Sunday Brennan left her home in New York years ago. She was running from her past along with her boisterous Irish Catholic family; she was determined to not face it and leave it behind.  The Brennan family are a town staple; they own the local pub, the patriarch is a well known contractor, and everyone knows the Brennan kids, especially former sports star, Denny. From the outside, it appears to the community that the Brennans have it all. A successful family business, a booming Irish pub, a loving family, and a beautiful home.  However, when you examine the family closer, things aren't as they appear.  Sunday, the only female Brennan offspring, never got over something from her past and ran to Los Angeles under the guise of a job opportunity. This took everyone by surprise, especially her longtime boyfriend-turned fiance, Kale.  Kale isn't just some boyfriend though. He grew up with the Brennans; he is practically a Brennan himself and even has a place at the dining room table.  He and Sunday had plans to marry one day and to this day, he doesn't understand why she up and left him without even so much as an explanation.  However, one fateful night, Sunday finds herself in a drunk driving accident in Los Angeles and her emergency contact is her older brother, Denny. After he comes out to help her, he convinces her to move back home for a bit. Once Sunday does, she she knows she has to face all the secrets she has been hiding for years and eventually face Kale, who still holds her heart.  We Are the Brennans by Tracey Lange is such a moving debut. I absolutely loved the characters and was completely invested in this family saga. It's one of my favorite books of the year!
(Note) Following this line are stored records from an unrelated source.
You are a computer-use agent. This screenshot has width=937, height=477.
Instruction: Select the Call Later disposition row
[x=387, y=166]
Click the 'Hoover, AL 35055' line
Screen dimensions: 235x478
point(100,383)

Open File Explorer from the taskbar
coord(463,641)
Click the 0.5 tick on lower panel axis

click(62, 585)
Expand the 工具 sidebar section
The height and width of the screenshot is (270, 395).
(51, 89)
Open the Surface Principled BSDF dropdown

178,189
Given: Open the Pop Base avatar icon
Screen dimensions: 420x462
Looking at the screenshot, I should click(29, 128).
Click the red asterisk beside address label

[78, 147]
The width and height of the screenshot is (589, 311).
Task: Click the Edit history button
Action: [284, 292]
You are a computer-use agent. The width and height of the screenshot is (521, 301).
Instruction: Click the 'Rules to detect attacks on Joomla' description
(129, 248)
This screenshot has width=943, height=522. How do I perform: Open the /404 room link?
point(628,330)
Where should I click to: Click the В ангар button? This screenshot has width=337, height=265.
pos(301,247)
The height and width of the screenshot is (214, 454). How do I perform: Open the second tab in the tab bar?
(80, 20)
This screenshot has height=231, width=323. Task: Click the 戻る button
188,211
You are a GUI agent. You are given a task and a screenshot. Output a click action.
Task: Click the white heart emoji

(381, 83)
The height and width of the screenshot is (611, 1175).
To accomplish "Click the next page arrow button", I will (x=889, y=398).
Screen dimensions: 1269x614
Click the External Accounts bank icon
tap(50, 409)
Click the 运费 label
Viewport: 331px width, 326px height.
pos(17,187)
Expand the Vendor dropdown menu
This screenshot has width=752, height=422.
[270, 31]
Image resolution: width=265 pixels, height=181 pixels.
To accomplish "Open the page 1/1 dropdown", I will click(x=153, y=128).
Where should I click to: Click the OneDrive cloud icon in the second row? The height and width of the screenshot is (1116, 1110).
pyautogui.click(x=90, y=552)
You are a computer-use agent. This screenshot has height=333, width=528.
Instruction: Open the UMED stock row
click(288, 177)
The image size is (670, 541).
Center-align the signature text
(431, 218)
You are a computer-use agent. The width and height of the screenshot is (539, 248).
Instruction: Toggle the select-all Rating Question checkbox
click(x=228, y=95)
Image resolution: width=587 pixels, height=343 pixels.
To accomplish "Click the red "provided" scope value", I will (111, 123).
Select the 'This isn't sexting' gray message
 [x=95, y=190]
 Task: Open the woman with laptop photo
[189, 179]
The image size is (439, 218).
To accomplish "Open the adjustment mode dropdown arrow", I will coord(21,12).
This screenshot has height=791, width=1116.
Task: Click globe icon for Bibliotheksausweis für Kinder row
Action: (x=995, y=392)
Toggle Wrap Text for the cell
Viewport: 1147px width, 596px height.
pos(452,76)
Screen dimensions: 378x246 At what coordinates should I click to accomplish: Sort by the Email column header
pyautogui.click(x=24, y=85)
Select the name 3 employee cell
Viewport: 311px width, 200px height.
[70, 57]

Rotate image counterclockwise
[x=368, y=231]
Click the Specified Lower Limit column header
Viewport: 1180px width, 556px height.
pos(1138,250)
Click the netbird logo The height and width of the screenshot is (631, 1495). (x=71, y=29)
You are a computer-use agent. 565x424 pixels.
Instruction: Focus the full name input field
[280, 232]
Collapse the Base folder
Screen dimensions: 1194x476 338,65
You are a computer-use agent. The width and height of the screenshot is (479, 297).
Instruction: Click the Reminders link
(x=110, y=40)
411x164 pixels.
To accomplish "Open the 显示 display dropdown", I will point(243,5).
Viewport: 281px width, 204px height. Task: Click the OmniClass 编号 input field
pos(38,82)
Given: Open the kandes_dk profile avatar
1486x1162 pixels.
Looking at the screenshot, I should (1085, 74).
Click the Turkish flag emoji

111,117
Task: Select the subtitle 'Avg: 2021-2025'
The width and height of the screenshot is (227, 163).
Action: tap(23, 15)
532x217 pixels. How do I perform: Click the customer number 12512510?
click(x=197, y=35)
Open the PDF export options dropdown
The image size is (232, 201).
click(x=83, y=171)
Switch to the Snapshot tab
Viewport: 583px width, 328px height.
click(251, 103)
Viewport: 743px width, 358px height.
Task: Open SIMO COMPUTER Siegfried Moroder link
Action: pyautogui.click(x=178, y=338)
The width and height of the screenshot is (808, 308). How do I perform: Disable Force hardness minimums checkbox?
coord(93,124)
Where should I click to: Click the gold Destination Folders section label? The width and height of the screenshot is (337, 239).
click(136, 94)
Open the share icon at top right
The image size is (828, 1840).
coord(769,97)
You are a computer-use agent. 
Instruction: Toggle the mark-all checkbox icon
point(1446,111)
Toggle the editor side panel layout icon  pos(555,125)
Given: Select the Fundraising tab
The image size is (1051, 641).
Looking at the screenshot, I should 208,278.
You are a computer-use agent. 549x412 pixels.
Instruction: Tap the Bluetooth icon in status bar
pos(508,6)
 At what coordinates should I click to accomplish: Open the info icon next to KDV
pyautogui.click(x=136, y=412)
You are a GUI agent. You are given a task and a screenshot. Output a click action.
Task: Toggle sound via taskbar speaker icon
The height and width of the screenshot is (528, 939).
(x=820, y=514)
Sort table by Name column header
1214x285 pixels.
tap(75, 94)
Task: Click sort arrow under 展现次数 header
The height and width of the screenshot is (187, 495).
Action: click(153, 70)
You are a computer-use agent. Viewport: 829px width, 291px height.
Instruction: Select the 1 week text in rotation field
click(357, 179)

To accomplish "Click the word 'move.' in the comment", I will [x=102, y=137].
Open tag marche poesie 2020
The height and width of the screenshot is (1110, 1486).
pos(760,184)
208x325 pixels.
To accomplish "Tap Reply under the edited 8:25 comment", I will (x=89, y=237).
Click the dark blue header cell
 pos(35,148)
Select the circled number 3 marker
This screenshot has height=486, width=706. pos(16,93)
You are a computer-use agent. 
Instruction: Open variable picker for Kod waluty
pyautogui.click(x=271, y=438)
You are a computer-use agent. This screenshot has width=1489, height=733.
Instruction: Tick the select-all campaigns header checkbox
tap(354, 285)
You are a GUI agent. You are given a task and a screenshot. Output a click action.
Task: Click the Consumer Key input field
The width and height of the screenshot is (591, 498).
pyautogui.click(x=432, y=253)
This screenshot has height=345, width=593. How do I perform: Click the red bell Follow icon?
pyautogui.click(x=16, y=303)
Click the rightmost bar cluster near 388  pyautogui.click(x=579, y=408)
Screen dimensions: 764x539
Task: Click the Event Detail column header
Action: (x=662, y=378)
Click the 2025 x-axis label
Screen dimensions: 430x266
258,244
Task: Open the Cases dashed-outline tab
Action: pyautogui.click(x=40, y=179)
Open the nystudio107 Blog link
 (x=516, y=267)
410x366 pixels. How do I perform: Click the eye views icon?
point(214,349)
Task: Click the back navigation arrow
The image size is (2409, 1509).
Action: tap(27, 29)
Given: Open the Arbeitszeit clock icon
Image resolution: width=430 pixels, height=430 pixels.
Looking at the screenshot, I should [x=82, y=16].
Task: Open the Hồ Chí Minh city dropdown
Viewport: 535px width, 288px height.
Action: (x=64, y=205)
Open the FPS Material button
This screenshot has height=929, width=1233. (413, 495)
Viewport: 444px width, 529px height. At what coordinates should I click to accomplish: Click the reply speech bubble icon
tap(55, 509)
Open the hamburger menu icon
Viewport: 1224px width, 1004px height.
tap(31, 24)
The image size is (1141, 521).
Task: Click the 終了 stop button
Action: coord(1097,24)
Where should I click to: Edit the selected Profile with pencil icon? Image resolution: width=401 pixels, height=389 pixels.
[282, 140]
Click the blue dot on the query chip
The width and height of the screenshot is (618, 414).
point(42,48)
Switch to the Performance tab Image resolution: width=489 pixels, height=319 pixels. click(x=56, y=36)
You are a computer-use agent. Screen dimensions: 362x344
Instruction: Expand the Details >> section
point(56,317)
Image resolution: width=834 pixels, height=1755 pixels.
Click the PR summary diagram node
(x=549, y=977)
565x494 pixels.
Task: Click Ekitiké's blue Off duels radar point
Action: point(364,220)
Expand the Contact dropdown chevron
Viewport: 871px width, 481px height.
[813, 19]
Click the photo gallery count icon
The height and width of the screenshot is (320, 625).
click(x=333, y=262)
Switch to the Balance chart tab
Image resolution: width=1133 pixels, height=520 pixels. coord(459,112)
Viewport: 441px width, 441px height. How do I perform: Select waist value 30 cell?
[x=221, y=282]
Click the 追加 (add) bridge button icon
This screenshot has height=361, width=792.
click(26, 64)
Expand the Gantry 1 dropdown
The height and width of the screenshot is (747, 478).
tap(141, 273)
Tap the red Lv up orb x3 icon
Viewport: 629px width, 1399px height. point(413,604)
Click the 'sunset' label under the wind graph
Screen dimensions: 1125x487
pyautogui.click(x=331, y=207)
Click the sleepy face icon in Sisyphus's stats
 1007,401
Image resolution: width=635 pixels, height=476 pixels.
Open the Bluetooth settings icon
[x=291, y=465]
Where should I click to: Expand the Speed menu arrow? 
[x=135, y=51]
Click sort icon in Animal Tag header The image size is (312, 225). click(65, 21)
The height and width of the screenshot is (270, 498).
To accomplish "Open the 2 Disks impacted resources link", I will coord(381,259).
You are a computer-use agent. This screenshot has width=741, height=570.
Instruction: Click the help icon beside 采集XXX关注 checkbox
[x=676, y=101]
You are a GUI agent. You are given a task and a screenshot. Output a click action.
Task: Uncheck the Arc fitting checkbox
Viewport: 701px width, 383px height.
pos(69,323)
Sunday is an interesting character in We Are the Brennans. Readers don't know what she is running from at first, but slowly Lange divulges information as to why she left so abruptly. While I don't always agree with her decisions, I could empathize with her.  Sunday needs people in her life who talk about their feelings, who can share their personal stories, and that's not what she will find at the Brennan household. The Brennans lack the skills to communicate effectively and they are all holding secrets. They come from a good place, but the lack of communication has caused some major trauma.  For example, Sunday is clearly in love with Kale and has been for years. So, why did she leave? Why didn't she explain to Kale why she left? And more importantly, which Brennan knows the truth surrounding Sunday's departure?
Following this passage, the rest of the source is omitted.